Sakarya yüz bin üniversite öğrencisi ile bir üniversite şehri. Fındık üretiminde Türkiye’nin ikinci, mısır üretimiyle Türkiye’nin beşinci, tavuk üretimi ile Türkiye’nin 4’üncü vilayeti. Peki bir tarım kenti mi, Gelişen OSB’leri ile bir sanayi kenti mi, limanı İstanbul’un Anadolu’ya açılan kapısı olması sebebiyle bir lojistik merkezi mi?

Hendek, Pamukova, Taraklı’daki yaylaları

Taraklı, Akyazı’daki termal kaynakları

Kocaali, Karasu plajı ve longozuyla tatil ve dinlenme merkezi

Poyrazlar, Sapanca gölü ile su sporları ve piknik alanı

Sapanca, Kırkpınar, Kurtköy ile trekking parkuru

Kocaali, Maden deresi ve şelalesi ile bir doğa harikası

Taraklı tarihi evleri ve el sanatları ile bir Osmanlı kasabası ile

Allah tarafında bu bölgeye ve bu bölgede yaşayanlara torpil geçilmiş. Peki bir bu güzelliklerden ve nimetlerden ne kadar istifade ediyoruz? Kaçımız bu yerleri gezdik ve gördük? Bu yerlerin kaçında sosyal tesis ve konaklama imkanları var? Bu yerlerden çevre illerin ve Türkiye’nin haber var mı? Bu imkanları harekete geçirsek, hem şehir hem bölge insanları sunacakları hizmetle hem kendileri para kazanır hem şehir ekonomisi hareketlenir.

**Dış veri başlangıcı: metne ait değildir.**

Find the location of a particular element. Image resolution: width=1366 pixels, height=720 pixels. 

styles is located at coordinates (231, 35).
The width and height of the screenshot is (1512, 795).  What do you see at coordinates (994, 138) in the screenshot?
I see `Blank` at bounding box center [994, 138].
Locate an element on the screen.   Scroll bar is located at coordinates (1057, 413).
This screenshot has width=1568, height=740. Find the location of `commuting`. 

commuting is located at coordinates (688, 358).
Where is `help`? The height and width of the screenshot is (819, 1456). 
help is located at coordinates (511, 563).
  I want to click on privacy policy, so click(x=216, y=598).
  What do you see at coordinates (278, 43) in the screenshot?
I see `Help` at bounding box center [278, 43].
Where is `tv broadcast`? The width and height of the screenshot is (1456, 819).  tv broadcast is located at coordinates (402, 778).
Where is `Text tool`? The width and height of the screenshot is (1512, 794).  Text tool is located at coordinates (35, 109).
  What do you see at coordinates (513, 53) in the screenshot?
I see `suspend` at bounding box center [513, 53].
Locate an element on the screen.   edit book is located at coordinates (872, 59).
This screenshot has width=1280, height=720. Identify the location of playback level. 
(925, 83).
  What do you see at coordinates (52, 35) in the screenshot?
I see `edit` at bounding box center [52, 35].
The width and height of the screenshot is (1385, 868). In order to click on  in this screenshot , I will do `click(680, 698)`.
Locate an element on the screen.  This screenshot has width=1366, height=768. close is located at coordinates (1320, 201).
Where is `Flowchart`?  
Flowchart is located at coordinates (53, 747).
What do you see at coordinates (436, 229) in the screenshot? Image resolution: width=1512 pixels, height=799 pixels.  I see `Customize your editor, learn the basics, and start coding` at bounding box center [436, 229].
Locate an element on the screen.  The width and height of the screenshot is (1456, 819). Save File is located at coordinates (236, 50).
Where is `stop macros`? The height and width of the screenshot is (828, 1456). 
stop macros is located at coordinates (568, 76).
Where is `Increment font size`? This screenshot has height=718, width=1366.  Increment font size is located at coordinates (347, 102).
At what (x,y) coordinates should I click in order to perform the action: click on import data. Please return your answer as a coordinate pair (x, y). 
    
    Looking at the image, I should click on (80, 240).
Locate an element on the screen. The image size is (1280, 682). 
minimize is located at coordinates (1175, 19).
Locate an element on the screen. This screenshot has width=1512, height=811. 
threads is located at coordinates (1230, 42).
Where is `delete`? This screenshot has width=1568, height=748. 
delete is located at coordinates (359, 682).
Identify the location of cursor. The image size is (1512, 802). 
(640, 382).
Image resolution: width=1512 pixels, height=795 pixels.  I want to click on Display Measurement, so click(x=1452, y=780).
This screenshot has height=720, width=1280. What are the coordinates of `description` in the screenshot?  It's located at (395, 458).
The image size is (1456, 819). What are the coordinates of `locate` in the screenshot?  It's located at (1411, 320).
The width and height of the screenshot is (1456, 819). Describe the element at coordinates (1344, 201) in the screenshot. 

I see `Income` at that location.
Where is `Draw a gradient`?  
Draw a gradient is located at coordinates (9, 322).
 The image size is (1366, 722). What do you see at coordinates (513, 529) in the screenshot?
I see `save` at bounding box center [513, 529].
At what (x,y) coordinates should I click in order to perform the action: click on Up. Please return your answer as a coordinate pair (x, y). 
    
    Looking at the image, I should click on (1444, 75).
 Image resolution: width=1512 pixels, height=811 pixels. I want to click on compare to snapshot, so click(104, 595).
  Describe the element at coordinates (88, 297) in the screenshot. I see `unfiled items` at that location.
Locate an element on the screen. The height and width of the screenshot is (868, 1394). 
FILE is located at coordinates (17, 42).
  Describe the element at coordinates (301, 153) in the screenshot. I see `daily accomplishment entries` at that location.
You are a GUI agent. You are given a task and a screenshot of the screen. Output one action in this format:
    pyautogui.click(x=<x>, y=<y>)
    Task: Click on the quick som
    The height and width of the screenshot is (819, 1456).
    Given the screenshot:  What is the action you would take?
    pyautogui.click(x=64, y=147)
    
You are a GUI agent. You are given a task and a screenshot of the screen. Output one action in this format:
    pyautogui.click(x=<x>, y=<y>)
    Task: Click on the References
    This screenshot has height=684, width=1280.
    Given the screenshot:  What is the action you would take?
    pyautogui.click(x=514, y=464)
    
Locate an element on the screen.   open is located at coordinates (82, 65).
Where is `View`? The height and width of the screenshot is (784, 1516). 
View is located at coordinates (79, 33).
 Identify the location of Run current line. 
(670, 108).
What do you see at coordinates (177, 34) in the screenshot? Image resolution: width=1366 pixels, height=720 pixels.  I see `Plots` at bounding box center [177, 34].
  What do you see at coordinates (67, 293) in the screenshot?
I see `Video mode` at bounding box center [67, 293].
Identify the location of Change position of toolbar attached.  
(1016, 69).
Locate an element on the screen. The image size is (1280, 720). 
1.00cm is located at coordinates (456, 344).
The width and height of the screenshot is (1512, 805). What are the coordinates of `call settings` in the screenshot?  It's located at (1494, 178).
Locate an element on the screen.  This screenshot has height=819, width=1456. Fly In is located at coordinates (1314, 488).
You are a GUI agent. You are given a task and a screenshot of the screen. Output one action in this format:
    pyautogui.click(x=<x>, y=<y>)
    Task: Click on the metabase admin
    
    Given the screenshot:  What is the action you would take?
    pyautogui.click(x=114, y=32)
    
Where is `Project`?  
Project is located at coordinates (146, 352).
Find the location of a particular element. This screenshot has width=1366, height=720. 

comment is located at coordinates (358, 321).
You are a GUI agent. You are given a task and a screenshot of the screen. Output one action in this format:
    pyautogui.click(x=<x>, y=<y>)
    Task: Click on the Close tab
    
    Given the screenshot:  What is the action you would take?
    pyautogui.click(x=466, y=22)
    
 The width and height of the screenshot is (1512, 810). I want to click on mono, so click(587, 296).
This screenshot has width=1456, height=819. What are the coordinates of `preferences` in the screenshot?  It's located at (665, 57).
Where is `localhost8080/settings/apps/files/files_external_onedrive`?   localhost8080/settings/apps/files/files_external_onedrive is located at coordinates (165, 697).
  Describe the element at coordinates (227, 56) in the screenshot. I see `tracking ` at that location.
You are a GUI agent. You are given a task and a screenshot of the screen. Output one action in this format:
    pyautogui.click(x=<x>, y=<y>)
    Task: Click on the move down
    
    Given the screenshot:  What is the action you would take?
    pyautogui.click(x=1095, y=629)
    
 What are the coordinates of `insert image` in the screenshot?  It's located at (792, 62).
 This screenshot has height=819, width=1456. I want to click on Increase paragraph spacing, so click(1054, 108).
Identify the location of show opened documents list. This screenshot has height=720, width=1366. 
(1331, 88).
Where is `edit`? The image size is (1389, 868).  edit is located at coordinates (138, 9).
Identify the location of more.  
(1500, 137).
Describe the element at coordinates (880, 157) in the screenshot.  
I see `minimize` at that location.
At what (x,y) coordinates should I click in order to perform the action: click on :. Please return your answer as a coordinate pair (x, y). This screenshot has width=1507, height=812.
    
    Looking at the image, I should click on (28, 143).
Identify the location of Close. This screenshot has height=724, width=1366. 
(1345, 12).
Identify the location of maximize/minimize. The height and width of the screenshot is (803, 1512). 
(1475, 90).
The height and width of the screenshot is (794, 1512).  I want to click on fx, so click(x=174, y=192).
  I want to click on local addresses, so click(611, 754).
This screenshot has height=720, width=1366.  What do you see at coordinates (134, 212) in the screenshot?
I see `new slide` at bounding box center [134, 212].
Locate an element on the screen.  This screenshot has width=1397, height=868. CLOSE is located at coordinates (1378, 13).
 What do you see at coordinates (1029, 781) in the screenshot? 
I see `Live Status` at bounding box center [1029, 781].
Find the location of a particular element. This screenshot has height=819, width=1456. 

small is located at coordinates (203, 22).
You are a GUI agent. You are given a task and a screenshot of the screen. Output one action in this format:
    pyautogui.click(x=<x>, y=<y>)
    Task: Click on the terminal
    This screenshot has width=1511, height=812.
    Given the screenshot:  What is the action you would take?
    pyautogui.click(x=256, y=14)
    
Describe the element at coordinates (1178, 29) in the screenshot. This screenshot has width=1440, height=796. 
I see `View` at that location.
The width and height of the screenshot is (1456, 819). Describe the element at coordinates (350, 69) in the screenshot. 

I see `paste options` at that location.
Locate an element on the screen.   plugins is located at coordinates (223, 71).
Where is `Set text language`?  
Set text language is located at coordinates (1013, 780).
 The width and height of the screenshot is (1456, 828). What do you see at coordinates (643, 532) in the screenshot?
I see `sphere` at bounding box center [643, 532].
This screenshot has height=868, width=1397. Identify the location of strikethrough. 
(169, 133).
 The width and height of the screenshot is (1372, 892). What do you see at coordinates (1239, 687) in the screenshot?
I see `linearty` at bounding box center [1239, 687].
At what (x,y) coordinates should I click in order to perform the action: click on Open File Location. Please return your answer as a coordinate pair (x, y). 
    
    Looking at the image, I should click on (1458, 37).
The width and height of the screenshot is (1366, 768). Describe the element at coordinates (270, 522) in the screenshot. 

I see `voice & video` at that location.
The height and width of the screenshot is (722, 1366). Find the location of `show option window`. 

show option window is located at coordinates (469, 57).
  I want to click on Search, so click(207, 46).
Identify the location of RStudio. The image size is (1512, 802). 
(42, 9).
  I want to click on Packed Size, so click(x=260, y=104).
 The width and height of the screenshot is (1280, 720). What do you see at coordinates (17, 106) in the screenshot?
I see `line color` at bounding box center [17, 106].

Şehri yönetenlere sesleniyorum. Gelin 2019 yılını Sakarya’da turizm yılı ilan edelim. Yazdıklarımın dışında benim de bilmediğim bu güzellikleri tanıtalım. Valilik, belediyeler, sivil toplum kuruluşları ve basın bu yerlerin tanıtımında, yollarının tanıtımında, sosyal tesislerinin yapımında görev alsınlar. Basın, bu yerlere ve bu yerlerde yapılan faaliyetlere daha çok yer versin. Türkiye’deki turizm şirket yetkililerini buralara davet edelim. Önce yerli turizmi daha sonra yabancı turizmi geliştirelim. Yerel ürünlerin üretimine destek olalım.

Sizce Sakarya’ya gelen bir misafir evine dönerken götüreceği, Sakarya’yı hatırlatan bir ürünümüz var mı? Üstelik, balkan mutfağı ile, Kafkas mutfağı ile, Karadeniz mutfağı ile, manav mutfağı ile çok zengin bir portföyümüz varken.

Ülkemiz ekonomik bir krizden geçiyor. Her şeyi devletten beklemek yerine, bu elimizdeki potansiyeli harekete geçirerek refahımızı arttırabiliriz.